While this specialty section has now closed, its archive of articles represents its aim to contribute to the understanding of Impulsivity, Compulsivity and Behavioral Dyscontrol. Impulsivity is defined as a tendency to react to stimuli in a rapid, unplanned fashion without allowing time for complete processing of information. Impulsive behavior has been shown to be associated with decreased sensitivity to negative consequences of behavior and a lack of regard for long-term consequences.
Impulse control disorders are named as such due to their essential feature, which is the failure to resist an impulse, drive or temptation to perform a behavior. This behavior is experienced as anxiolitic, and even as pleasurable. Whether the diagnosis is that of pathological gambling, kleptomania, pyromania, tricotillomania, intermittent explosive disorder, binge eating or compulsive buying, the affected individual is unable to voluntarily control, decrease or stop the pathological behavior.
A broad spectrum of psychiatric disorders has the manifestations of fundamental personality trait such as impulsiveness and aggressive behavior. There has been much debate whether substance-related disorders and non-substance-related behaviors are best categorized as “addictions”, “compulsions” or “impulsive control disorders”. However, both DSM-IV-TR and the International Statistical Classification of Diseases and Related Health Problems 10th Revision (ICD-10) classify pathological gambling, kleptomania, pyromania, tricotillomania, intermittent explosive disorder, binge eating or compulsive buying as impulse control disorders.
Although research shows that impulse control disorders comprise up to 10% of psychiatric diagnoses, they remain underdiagnosed or undertreated by clinicians, patients’ families and patients themselves. Even now, the patient-family-therapist triangle sees these disorders as personal behavioral problems which could be solved by behavioral modifications without medical help.

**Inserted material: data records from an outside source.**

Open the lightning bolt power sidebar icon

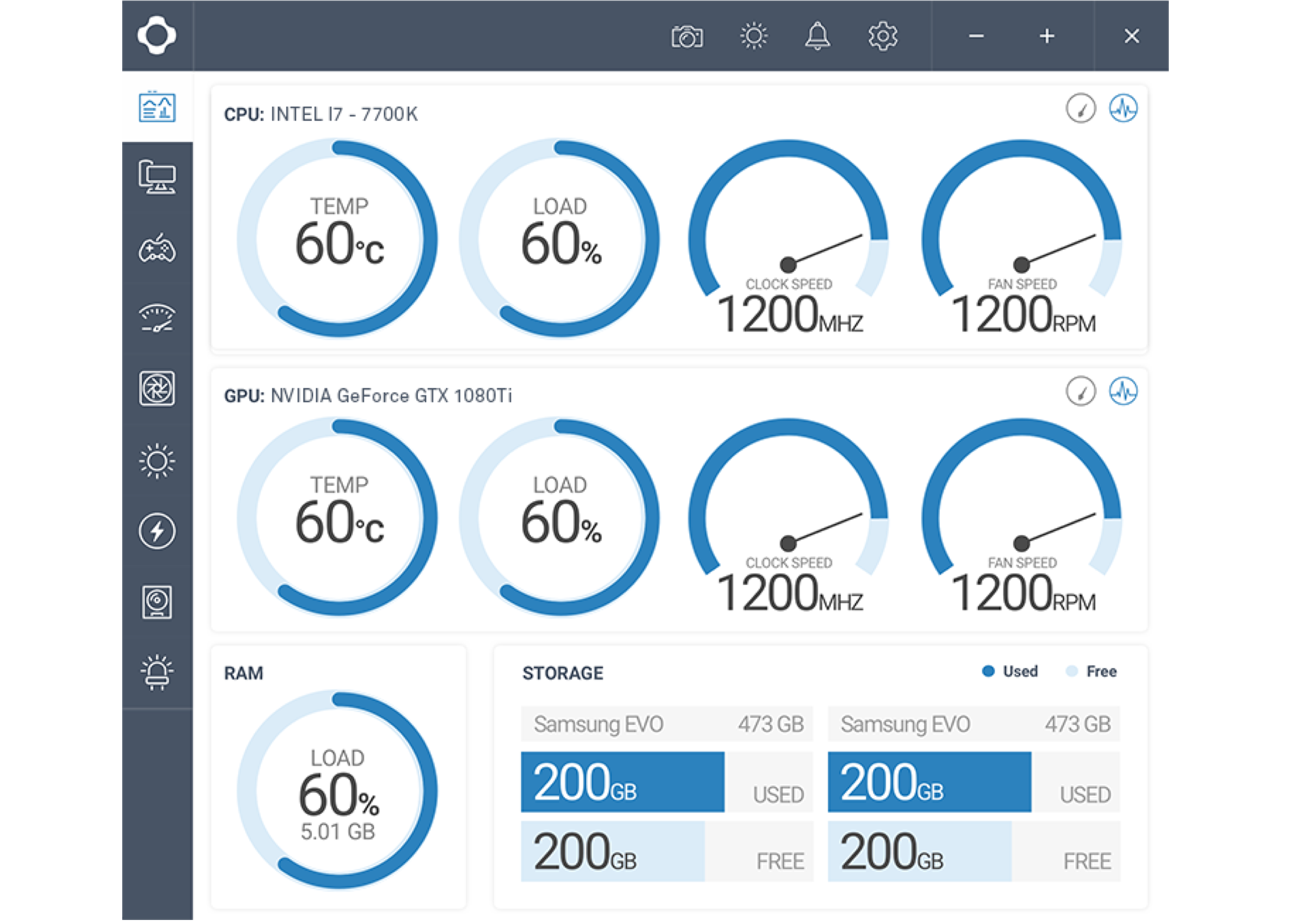coord(157,531)
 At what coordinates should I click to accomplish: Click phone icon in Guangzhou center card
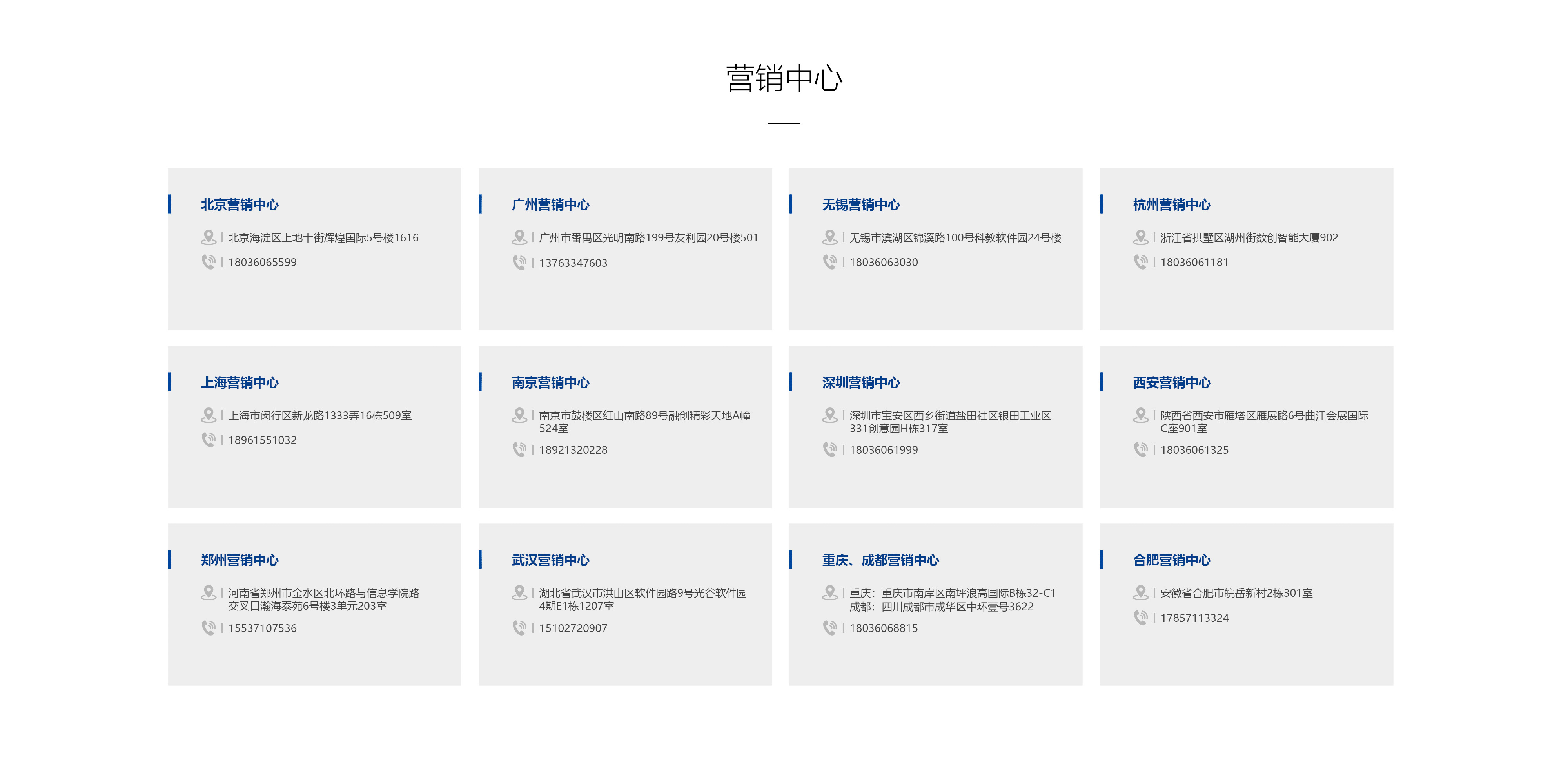[x=519, y=262]
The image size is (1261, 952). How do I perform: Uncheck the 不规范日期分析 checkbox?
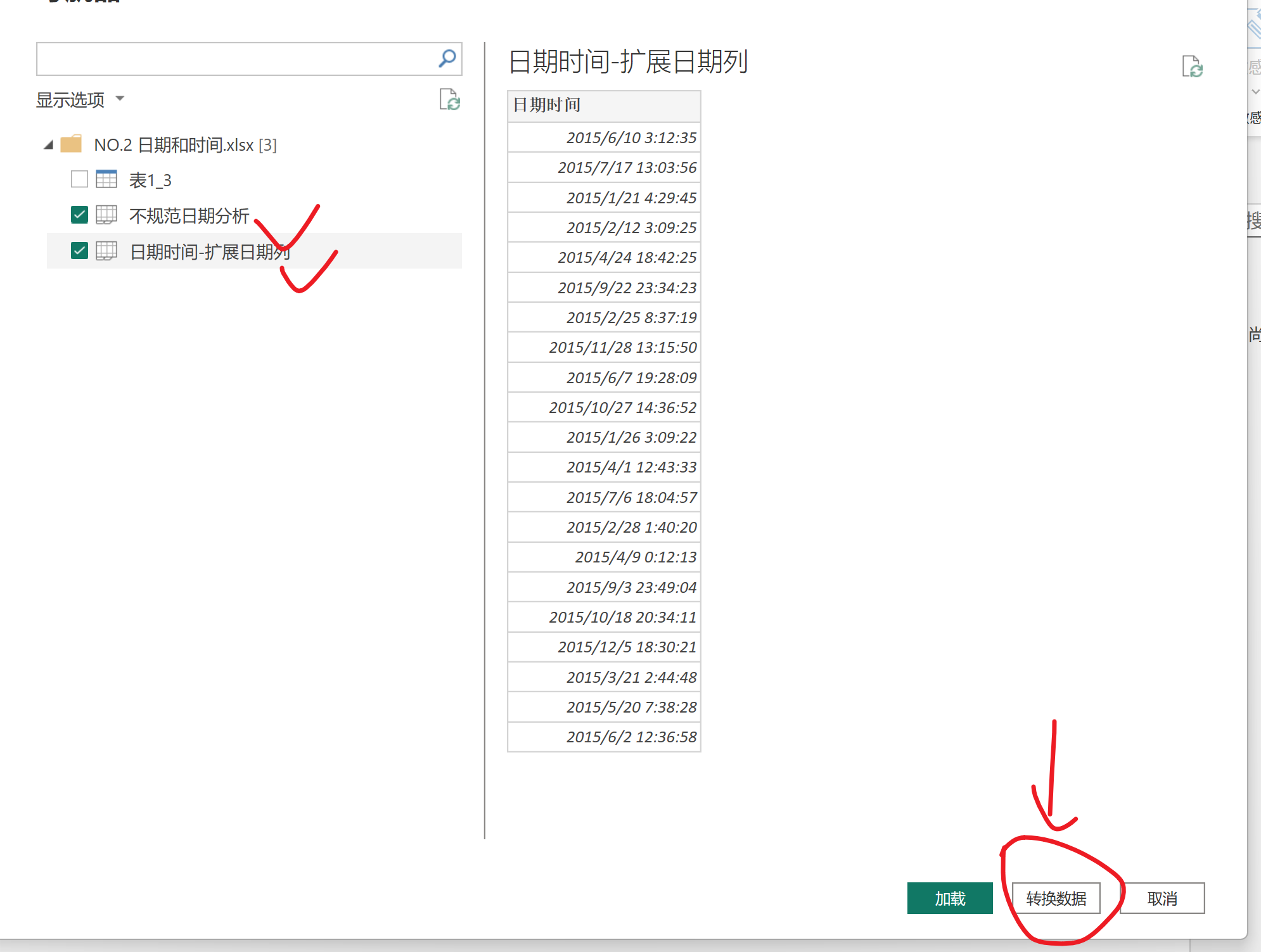click(x=79, y=215)
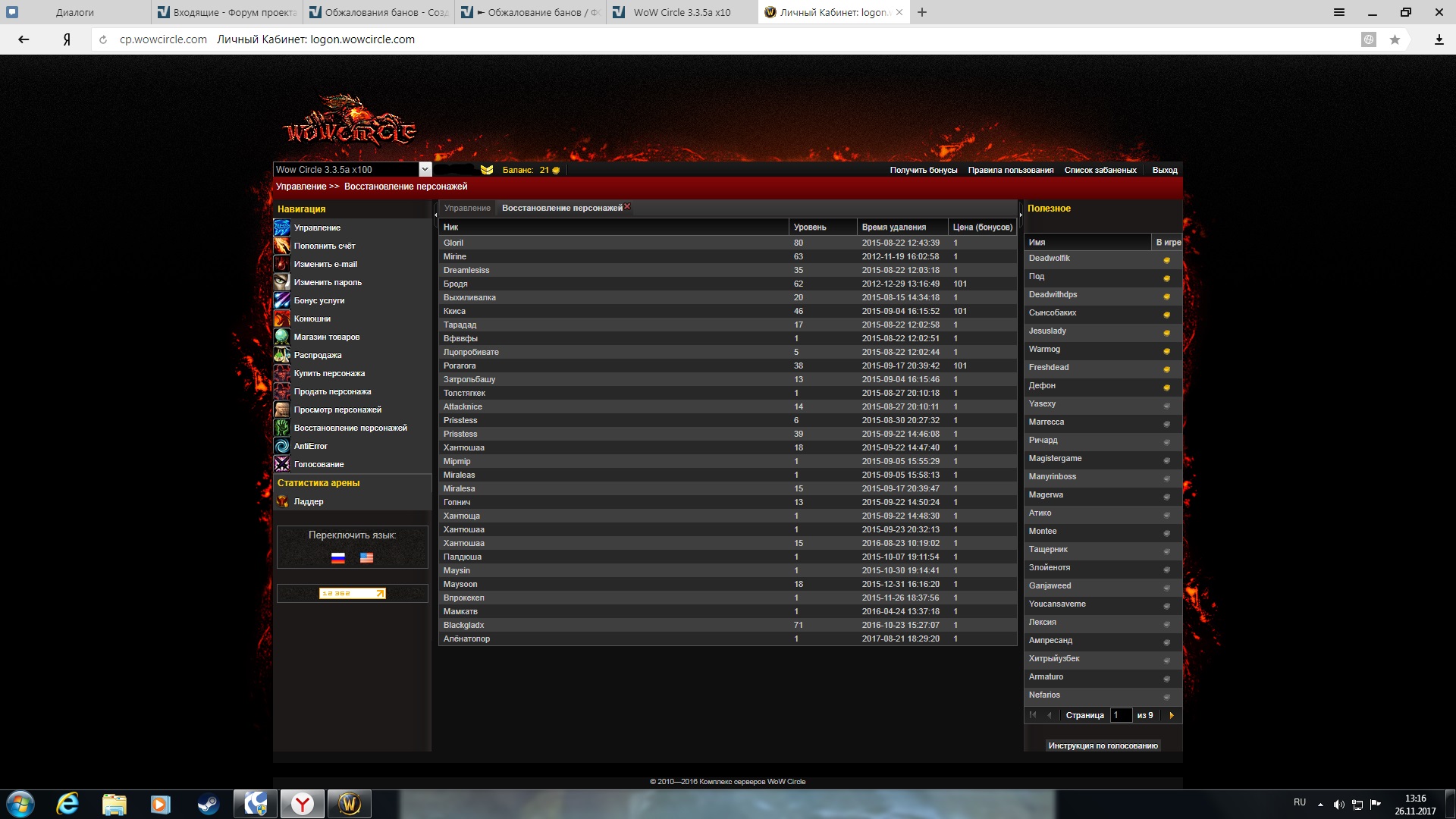
Task: Go to next page of friends list
Action: tap(1172, 715)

The section had the following aims:
- To explore impulsive behaviors and their relationship with different psychiatric diagnoses
- To explain the biopsychosocial connection of the impulsive behavior
- To explore the relationship between impulsive behavior and aggression
- To explain the importance of impulse control disorders as a unique group of diagnoses in clinical practice
- To demonstrate the neurocognitive, neurofunctional and neurophysiological changes in impulsivity-aggression-behavioral dyscontrol triangle
- To explore the genetic and environmental factors in these disorders
- To explore different treatment possibilities in these disorders
- To remember our role as therapists and researchers in the legal and ethical issues
- To remind ourselves of our mission as therapists and our behavior in relation to this specific type of patient.